Data supplied:

Segment Open

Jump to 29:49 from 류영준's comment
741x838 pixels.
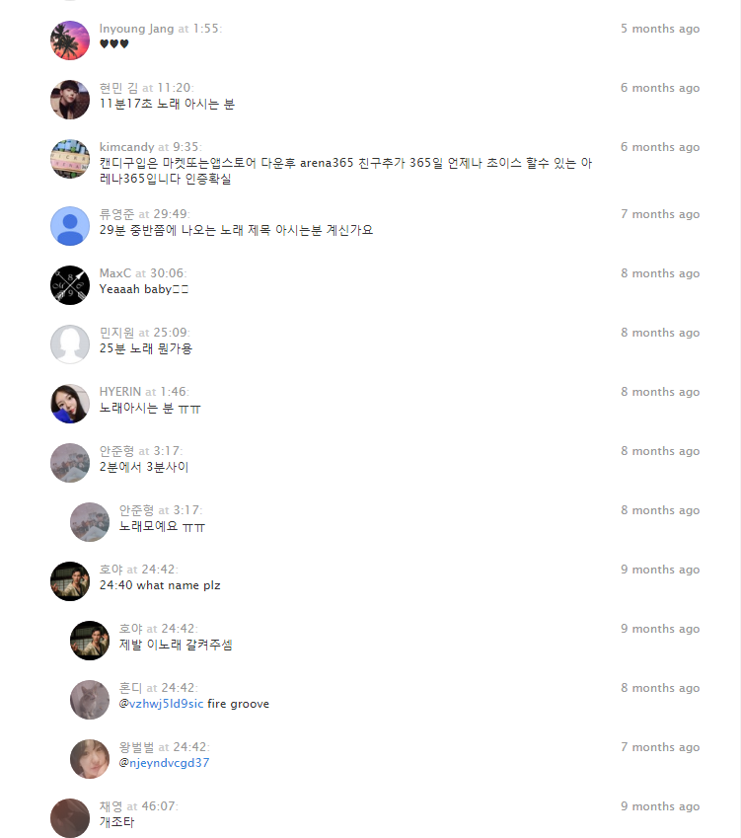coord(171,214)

Segment Closed
Segment Open

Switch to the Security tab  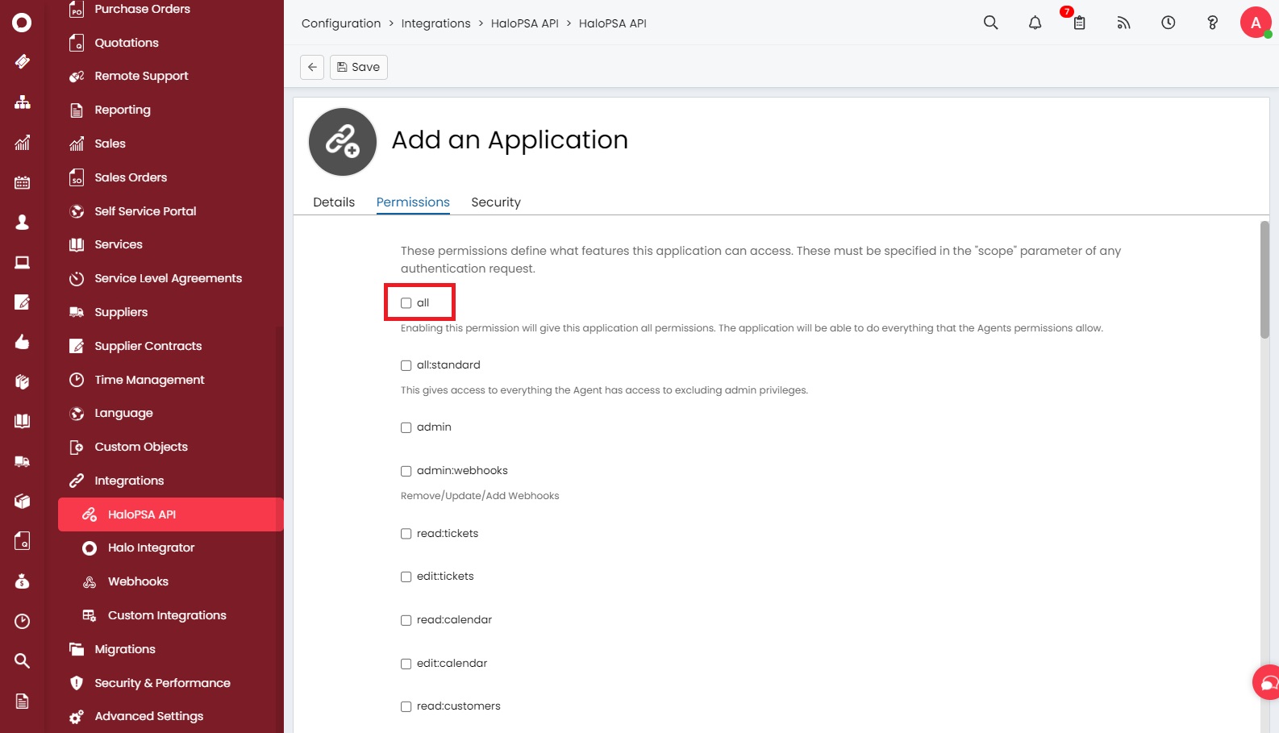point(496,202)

Segment Closed
Segment Open

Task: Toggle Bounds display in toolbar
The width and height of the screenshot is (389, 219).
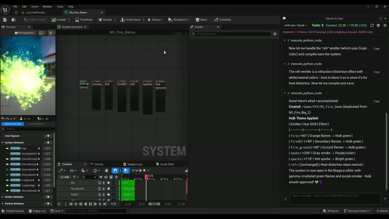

Segment Closed

Problem:
Reproduce exactly the lines above from the line with "Task: Toggle Bounds display in toolbar" to the line with "The width and", including both, and add nothing.

Answer to this problem:
Task: Toggle Bounds display in toolbar
The width and height of the screenshot is (389, 219).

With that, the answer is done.